#### [Records for processing]
--- START ---

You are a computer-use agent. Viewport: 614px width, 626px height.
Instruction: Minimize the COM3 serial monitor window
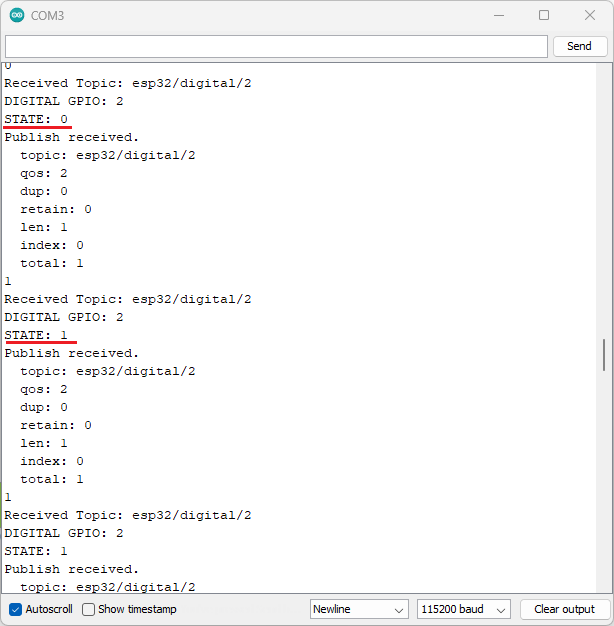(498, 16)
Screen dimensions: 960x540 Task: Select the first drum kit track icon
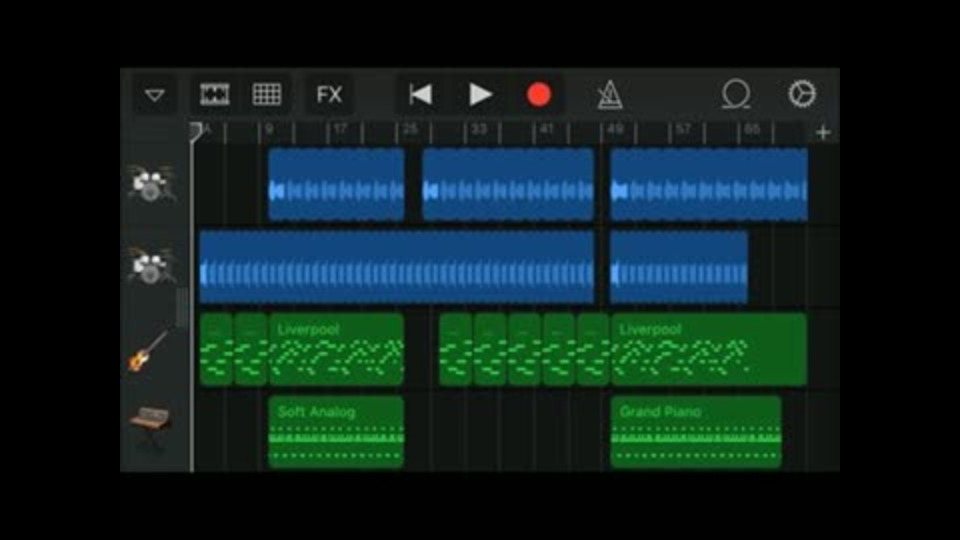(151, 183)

--- END ---
--- START ---

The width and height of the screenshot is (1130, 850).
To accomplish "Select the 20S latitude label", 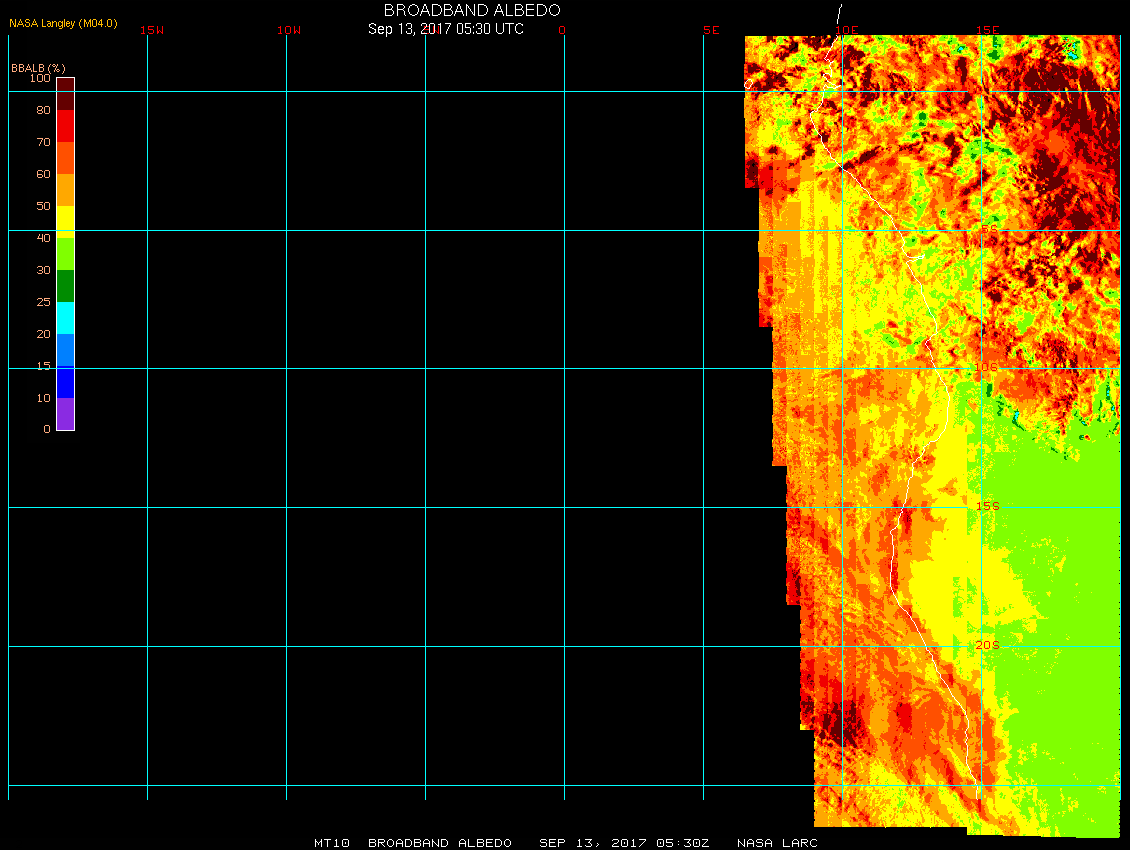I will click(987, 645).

--- END ---

#### [Exercise details]
In the listing above, how many lines include the string "width"? Reply with the number alone.

#### [Your solution]
2